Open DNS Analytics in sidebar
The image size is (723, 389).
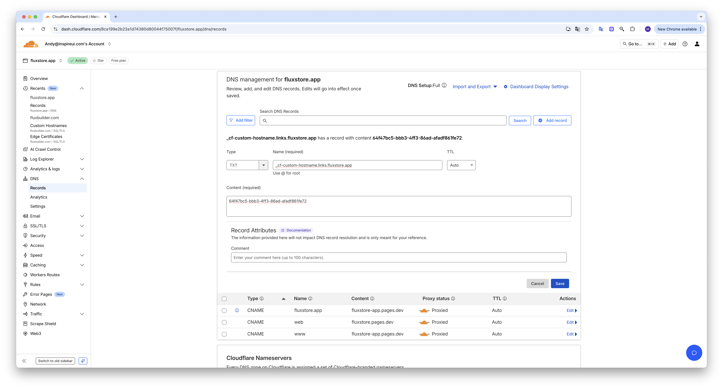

* * *

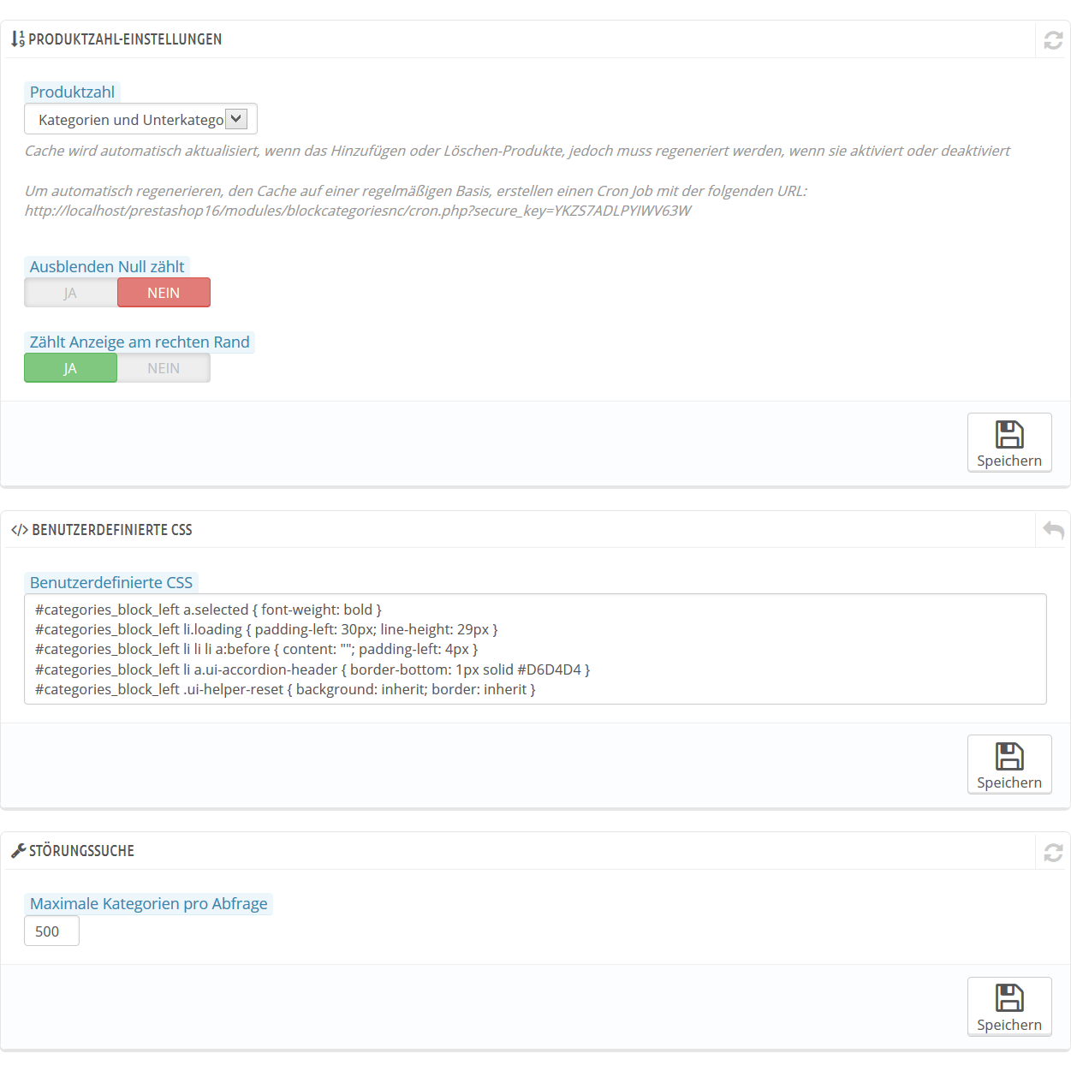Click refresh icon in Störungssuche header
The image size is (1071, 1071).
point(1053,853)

**WHAT IS REQUIRED:** Recast the records as a JSON list of strings, one per line, starting with the line containing "Open DNS Analytics in sidebar" and continuing through the line containing "The image size is (723, 389).", leaving out blank lines.

**SOLUTION BELOW:**
[
  "Open DNS Analytics in sidebar",
  "The image size is (723, 389)."
]